Selecting multiple languages for OCR

cyanfish / naps2

Scan documents to PDF and more, as simply as possible.

https://www.naps2.com

Other

2.74k stars 321 forks source link

Selecting multiple languages for OCR #305

Closed vivadavid closed 6 months ago

vivadavid commented 8 months ago

Hi,

I wanted to suggest the possibility of selecting more than one language for the OCR engine, which would help with multilingual documents. The way it works now, you can only select one language at a time.

On a separate note, I wanted to ask a question (I apologize if the issue is explained somewhere else and I couldn't find the information).
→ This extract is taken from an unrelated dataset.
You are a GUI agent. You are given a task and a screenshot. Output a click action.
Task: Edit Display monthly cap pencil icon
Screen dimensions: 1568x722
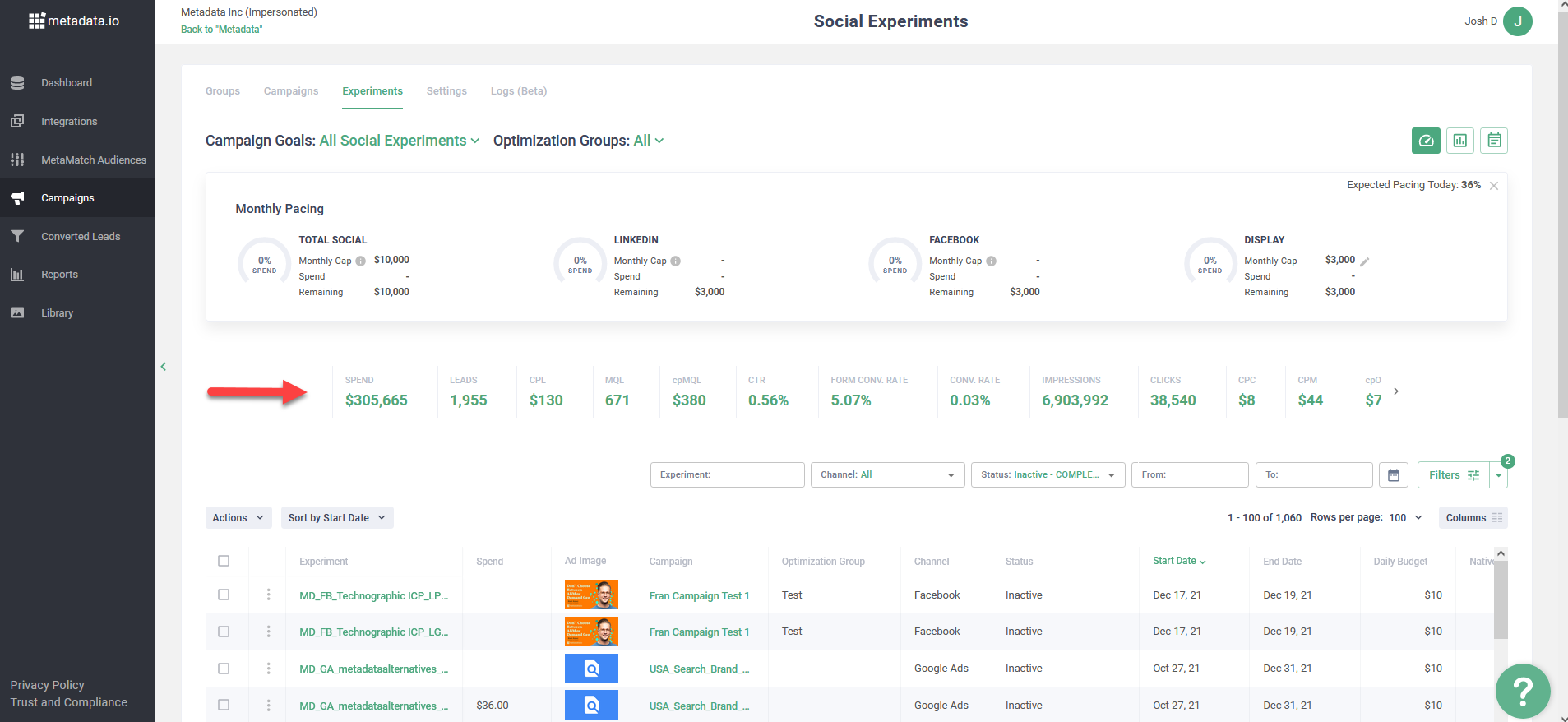click(1365, 261)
When you open a PDF document and then apply OCR on it, is the OCR added as a new layer on the document with no further changes made on it or is a completely new PDF generated with a inevitable reduction in the quality of the original?

Thanks!

cyanfish commented 8 months ago

OCR works as a new layer. Image editing (e.g. rotation, crop) is what you want to avoid to keep the original quality.

vivadavid commented 8 months ago

OCR works as a new layer. Image editing (e.g. rotation, crop) is what you want to avoid to keep the original quality.

Great to know, thanks!

Also, could I suggest adding the Tesseract version in the Releases section of Github (when a new version is included) and also on the About section of the programme? I'm currently not sure which Tesseract version is included. Version 5.3.4 was recently released, though the Mannheim binaries are still on 5.3.3.

Thanks again!

cyanfish commented 8 months ago

I don't update Tesseract often as changes rarely affect the functionality NAPS2 uses. You can check the version used here.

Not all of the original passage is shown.